The court limited California to the 4.4 million acre-feet written into the Boulder Canyon Project Act, which had authorized the building of Hoover Dam, and guaranteed Arizona 2.8 million acre-feet a year. Yet on closer inspection this was a Pyrrhic victory at best, for the court also ruled that the sole authority to apportion surpluses and shortages from the Colorado belonged to the federal government.
Henceforth, all the conflicts over water in California and the West — between cities and farms, humid regions and desert zones, Southern and Northern California — would be adjudicated in the Washington office of the secretary of the Interior. For decades, successive Interior secretaries have tried to hand that responsibility back to the states, but almost invariably they have to step in and impose some sort of order.
That seems to be happening again. Now that the states have breached the Interior Department's Jan. 31 deadline, the agency may have to step in to mandate a settlement.
That will not be easy. Every time a solution to conflict over the Colorado seems to have been reached, it has been undone by nature and man's handiwork. It was thought that the compact and the building of Hoover Dam would put an end to 50 years of conflict over the water of the Colorado. They did not.
The Supreme Court's 1963 decision seemed to confirm Arizona's claim, but five years later the state goaded the federal government into funding the Central Arizona Project, today a 336-mile system of pipelines, pumps and electric generating plants that serve some 80% of the state's residents, putting ever more strain on its apportioned water supply.
In 2003, then-Interior Secretary Gale Norton came out to the dam to sign 24 agreements transferring water rights among various claimants — including Indian tribes, irrigation districts, Western cities and the government of Mexico. She proclaimed, "With these agreements, conflict on the river is stilled."
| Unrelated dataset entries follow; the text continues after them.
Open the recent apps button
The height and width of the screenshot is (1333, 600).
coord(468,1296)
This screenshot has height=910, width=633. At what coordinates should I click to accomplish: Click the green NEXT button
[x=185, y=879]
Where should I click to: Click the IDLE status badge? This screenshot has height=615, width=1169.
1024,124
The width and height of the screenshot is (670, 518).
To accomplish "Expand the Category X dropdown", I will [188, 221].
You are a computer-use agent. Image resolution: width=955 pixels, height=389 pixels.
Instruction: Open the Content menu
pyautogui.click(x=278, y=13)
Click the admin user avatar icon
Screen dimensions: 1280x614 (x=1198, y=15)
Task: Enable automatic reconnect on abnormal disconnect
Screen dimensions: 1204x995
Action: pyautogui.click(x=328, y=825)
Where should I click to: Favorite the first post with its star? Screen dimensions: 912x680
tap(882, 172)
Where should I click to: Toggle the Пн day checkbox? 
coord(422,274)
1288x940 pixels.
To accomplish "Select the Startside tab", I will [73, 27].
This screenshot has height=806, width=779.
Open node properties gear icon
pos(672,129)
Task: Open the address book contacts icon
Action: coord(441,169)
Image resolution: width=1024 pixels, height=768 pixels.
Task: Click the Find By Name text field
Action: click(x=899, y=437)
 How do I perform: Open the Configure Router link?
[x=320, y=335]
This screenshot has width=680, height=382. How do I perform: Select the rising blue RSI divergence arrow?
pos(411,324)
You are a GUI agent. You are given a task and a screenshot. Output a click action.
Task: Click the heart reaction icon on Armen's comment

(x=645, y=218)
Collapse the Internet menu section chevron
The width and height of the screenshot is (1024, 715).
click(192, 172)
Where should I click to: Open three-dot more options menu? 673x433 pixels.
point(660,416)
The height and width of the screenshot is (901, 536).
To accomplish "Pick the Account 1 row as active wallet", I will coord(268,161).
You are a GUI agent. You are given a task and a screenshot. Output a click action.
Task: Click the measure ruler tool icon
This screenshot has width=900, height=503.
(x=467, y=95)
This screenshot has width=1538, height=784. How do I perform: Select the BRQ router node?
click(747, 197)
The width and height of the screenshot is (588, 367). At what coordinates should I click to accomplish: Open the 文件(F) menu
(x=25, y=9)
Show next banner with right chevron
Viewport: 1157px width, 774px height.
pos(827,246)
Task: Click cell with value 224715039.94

That didn't happen. The truth is that conflict on the river will never be stilled because there will always be more demand for the water than there is water. As I reported in "Colossus," my 2010 book about the building of Hoover Dam, Hoover and his deputy, Arthur Powell Davis, connived in 1922 to exaggerate the Colorado River's flow in order to persuade all seven states that it carried enough water to serve their interests, then and into the future.
Hoover Dam made the modern West, but also confined it in a straitjacket.
The dam's promise of abundant water and power took the brakes off the growth of Los Angeles, San Diego, Phoenix and Denver; it encouraged farmers to complacently plant the most water-thirsty crops such as alfalfa and almonds; and it gave city dwellers the impression that they could water their lawns every day without worrying about waste.
Is there a solution to the conflict over the Colorado? Yes, but at this time it's confounded by history and politics.
California and Arizona agriculture will have to be remade to accommodate new irrigation technologies and a shift to less thirsty crops. Urbanites will have to step up their conservation and recycling efforts. The states will have to recognize their shared interests in fairly distributing a shrinking resource.
And federal officials will have to work toward a settlement that every interest group finds acceptable. Wish them luck.